Because human responses to potential threat vary so greatly, it is difficult to identify or classify sources of trauma. Most people associate trauma with events like war, violence, extremes of physical, emotional or sexual abuse, crippling accidents, or natural disasters. However, many ”ordinary” or seemingly benign events can also be traumatic.
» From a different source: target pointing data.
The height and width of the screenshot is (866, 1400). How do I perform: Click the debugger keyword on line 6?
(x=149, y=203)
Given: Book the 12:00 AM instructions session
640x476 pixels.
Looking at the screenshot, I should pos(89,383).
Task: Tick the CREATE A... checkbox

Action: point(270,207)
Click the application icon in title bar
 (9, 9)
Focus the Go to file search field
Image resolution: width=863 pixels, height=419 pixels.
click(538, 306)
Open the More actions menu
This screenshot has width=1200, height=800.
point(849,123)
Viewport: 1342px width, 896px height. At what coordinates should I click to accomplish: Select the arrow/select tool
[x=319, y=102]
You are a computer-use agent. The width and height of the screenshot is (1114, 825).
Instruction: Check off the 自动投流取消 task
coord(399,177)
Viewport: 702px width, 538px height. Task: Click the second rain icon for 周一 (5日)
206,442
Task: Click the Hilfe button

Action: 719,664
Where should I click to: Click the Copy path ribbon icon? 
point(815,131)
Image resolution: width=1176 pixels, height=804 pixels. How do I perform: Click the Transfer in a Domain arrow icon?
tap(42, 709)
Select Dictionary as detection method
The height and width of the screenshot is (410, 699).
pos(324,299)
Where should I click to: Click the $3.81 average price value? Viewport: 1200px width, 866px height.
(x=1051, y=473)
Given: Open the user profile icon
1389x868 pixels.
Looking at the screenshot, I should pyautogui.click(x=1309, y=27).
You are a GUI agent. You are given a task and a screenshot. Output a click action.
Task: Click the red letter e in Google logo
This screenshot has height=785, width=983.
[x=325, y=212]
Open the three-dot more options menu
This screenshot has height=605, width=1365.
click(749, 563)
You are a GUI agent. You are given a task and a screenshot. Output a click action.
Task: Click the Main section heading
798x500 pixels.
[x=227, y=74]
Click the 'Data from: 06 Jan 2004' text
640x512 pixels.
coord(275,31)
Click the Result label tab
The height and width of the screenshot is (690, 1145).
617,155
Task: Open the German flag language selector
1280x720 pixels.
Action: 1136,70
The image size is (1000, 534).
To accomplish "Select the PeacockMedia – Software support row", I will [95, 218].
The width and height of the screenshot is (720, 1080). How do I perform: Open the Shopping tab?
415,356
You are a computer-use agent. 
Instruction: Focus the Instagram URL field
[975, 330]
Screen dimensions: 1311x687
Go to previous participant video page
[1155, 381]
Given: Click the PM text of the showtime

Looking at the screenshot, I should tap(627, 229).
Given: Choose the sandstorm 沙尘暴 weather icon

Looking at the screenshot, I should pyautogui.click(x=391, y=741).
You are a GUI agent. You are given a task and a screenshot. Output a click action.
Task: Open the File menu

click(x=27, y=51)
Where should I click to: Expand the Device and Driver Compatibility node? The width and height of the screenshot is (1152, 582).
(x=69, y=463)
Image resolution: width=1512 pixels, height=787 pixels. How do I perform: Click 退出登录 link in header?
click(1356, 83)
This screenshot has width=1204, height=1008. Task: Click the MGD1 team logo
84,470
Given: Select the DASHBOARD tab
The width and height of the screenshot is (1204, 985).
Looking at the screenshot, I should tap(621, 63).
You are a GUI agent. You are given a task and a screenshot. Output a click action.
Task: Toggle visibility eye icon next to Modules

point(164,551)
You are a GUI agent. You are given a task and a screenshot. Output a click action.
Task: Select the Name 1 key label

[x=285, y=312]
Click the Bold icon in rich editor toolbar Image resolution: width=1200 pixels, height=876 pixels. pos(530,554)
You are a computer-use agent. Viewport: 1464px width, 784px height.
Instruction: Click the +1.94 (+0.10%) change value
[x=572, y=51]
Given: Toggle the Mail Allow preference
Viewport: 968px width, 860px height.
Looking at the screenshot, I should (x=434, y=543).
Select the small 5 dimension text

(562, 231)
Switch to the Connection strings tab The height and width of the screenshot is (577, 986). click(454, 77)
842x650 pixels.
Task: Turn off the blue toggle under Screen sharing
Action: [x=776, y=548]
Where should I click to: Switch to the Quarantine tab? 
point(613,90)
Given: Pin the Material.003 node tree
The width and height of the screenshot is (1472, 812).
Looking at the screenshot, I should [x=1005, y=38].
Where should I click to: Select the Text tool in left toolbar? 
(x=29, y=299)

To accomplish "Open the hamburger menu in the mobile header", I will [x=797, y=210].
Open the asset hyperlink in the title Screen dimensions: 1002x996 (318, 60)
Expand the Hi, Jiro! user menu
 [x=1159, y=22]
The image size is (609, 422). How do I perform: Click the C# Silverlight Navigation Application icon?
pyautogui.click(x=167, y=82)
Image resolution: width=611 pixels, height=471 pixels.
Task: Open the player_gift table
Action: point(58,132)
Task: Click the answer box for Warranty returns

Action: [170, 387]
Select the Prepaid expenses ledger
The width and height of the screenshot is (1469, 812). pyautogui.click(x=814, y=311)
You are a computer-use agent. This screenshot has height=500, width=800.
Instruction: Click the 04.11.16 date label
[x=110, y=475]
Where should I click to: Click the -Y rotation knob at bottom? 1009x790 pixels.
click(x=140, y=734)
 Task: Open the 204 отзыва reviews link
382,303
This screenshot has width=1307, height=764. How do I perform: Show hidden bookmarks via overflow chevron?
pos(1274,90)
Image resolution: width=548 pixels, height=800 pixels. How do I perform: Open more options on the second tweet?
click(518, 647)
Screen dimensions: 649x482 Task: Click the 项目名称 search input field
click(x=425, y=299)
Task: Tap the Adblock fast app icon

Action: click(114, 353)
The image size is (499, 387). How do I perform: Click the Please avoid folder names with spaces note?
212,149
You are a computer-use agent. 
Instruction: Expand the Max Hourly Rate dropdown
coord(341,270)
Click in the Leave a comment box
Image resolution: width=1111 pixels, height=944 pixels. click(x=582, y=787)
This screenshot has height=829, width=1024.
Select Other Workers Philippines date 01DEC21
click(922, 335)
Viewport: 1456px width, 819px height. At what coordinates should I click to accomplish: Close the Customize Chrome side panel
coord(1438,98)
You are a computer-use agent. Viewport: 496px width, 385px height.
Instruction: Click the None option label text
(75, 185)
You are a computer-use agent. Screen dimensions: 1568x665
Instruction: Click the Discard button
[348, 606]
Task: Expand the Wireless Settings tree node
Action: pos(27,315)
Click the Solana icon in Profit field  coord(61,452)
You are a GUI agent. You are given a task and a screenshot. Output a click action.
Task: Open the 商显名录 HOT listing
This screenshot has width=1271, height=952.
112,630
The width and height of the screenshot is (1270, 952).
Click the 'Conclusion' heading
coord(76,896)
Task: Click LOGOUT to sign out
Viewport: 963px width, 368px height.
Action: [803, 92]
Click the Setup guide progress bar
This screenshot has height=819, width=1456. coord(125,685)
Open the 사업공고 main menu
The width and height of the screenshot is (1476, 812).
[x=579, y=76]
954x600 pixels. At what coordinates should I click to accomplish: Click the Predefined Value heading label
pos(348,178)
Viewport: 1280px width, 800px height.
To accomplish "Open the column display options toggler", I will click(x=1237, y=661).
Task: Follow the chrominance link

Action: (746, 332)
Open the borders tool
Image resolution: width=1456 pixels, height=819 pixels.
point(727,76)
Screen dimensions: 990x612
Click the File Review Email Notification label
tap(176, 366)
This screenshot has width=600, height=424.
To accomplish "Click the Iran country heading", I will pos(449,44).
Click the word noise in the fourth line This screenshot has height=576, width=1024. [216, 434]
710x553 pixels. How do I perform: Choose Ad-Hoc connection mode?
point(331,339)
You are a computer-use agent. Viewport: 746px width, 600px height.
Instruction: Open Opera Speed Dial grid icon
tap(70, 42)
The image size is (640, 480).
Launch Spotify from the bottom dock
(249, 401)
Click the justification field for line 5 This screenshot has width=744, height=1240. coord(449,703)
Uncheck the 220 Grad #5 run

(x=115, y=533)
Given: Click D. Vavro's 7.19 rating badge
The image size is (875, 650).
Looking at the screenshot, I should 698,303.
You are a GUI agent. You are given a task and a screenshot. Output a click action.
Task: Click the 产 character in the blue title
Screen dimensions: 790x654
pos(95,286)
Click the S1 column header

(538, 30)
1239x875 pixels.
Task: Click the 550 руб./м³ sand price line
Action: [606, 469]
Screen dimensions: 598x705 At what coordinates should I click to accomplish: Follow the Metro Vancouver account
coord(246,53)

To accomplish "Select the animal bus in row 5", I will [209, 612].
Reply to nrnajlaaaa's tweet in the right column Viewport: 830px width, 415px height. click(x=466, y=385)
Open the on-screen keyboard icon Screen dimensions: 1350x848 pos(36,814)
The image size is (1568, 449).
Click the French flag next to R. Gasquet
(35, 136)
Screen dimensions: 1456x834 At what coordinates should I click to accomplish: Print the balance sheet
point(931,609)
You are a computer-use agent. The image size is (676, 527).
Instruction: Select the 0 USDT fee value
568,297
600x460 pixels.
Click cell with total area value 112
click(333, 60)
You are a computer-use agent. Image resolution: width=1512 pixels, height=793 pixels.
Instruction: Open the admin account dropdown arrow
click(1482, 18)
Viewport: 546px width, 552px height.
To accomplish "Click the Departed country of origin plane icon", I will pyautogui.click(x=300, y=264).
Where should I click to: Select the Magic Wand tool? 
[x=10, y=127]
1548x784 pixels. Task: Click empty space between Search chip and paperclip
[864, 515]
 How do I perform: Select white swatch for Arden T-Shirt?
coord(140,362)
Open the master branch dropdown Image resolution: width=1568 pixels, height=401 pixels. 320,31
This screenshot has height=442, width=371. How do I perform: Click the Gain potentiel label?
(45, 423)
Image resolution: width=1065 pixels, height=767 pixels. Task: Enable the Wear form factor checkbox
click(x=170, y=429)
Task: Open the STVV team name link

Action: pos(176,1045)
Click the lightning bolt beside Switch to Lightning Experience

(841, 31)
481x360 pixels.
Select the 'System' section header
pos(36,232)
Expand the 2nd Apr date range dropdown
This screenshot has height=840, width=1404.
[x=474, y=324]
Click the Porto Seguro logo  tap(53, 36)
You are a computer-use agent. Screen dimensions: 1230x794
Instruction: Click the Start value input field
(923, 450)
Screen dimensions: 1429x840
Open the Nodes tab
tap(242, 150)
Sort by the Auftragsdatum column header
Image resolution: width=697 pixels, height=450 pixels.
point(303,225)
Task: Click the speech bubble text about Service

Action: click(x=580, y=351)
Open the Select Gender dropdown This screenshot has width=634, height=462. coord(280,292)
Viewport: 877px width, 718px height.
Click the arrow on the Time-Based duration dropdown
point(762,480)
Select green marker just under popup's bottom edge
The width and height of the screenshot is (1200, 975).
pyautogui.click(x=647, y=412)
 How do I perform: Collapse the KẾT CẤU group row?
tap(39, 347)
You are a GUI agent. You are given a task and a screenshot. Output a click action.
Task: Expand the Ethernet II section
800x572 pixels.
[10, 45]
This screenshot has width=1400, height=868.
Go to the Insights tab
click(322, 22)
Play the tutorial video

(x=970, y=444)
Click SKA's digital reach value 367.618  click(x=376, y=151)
For example, so-called minor automobile “whiplash” accidents frequently lead to bewildering and debilitating physical, emotional, and psychological symptoms. Common invasive medical procedures and surgeries (particularly those performed on frightened children who are restrained while being anesthetized), can be profoundly traumatizing. Somatic Experiencing® utilizes basic tools (and “building blocks”) but also works differentially with various sources of trauma. These diverse categories include:

  • Medical: hospitalizations, surgeries, invasive medical procedures, anesthesia, burns, poisoning, fetal distress and traumatic birth.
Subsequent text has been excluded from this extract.